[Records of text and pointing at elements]
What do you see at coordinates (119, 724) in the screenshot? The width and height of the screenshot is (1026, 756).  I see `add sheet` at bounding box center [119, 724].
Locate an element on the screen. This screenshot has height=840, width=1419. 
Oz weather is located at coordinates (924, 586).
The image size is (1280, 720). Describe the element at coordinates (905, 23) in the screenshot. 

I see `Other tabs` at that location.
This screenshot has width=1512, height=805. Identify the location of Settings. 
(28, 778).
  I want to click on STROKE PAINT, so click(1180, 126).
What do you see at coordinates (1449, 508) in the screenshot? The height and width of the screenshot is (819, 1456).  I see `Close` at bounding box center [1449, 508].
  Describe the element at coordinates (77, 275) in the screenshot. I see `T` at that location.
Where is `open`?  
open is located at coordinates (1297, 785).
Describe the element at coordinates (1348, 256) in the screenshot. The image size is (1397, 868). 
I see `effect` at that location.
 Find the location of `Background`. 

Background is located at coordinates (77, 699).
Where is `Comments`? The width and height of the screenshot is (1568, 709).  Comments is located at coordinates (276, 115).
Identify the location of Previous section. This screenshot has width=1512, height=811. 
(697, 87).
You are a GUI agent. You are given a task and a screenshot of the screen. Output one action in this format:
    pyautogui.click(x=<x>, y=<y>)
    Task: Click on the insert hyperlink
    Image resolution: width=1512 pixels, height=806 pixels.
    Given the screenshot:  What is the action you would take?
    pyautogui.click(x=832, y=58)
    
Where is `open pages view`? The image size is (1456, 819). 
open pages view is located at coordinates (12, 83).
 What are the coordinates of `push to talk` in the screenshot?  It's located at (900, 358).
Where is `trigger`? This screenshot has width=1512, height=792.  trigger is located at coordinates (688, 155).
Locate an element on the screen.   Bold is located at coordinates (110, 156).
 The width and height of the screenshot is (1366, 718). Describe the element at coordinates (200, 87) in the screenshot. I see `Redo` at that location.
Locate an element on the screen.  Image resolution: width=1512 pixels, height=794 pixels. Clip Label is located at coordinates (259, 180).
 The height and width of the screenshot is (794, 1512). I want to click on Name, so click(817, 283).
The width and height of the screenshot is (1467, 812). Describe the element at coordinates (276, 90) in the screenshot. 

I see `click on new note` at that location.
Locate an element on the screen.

*Task objective*
Please render every line of the records above as a Markdown table with the columns "No." and "Text", numbering each row and leaving out blank lines.

*Response*
| No. | Text |
|---|---|
| 1 | What do you see at coordinates (119, 724) in the screenshot? The width and height of the screenshot is (1026, 756).  I see `add sheet` at bounding box center [119, 724]. |
| 2 | Locate an element on the screen. This screenshot has height=840, width=1419.  |
| 3 | Oz weather is located at coordinates (924, 586). |
| 4 | The image size is (1280, 720). Describe the element at coordinates (905, 23) in the screenshot.  |
| 5 | I see `Other tabs` at that location. |
| 6 | This screenshot has width=1512, height=805. Identify the location of Settings.  |
| 7 | (28, 778). |
| 8 |   I want to click on STROKE PAINT, so click(1180, 126). |
| 9 | What do you see at coordinates (1449, 508) in the screenshot? The height and width of the screenshot is (819, 1456).  I see `Close` at bounding box center [1449, 508]. |
| 10 |   Describe the element at coordinates (77, 275) in the screenshot. I see `T` at that location. |
| 11 | Where is `open`?   |
| 12 | open is located at coordinates (1297, 785). |
| 13 | Describe the element at coordinates (1348, 256) in the screenshot. The image size is (1397, 868).  |
| 14 | I see `effect` at that location. |
| 15 |  Find the location of `Background`.  |
| 16 | Background is located at coordinates (77, 699). |
| 17 | Where is `Comments`? The width and height of the screenshot is (1568, 709).  Comments is located at coordinates (276, 115). |
| 18 | Identify the location of Previous section. This screenshot has width=1512, height=811.  |
| 19 | (697, 87). |
| 20 | You are a GUI agent. You are given a task and a screenshot of the screen. Output one action in this format: |
| 21 |     pyautogui.click(x=<x>, y=<y>) |
| 22 |     Task: Click on the insert hyperlink |
| 23 |     Image resolution: width=1512 pixels, height=806 pixels. |
| 24 |     Given the screenshot:  What is the action you would take? |
| 25 |     pyautogui.click(x=832, y=58) |
| 26 | Where is `open pages view`? The image size is (1456, 819).  |
| 27 | open pages view is located at coordinates (12, 83). |
| 28 |  What are the coordinates of `push to talk` in the screenshot?  It's located at (900, 358). |
| 29 | Where is `trigger`? This screenshot has width=1512, height=792.  trigger is located at coordinates (688, 155). |
| 30 | Locate an element on the screen.   Bold is located at coordinates (110, 156). |
| 31 |  The width and height of the screenshot is (1366, 718). Describe the element at coordinates (200, 87) in the screenshot. I see `Redo` at that location. |
| 32 | Locate an element on the screen.  Image resolution: width=1512 pixels, height=794 pixels. Clip Label is located at coordinates (259, 180). |
| 33 |  The height and width of the screenshot is (794, 1512). I want to click on Name, so click(817, 283). |
| 34 | The width and height of the screenshot is (1467, 812). Describe the element at coordinates (276, 90) in the screenshot.  |
| 35 | I see `click on new note` at that location. |
| 36 | Locate an element on the screen. |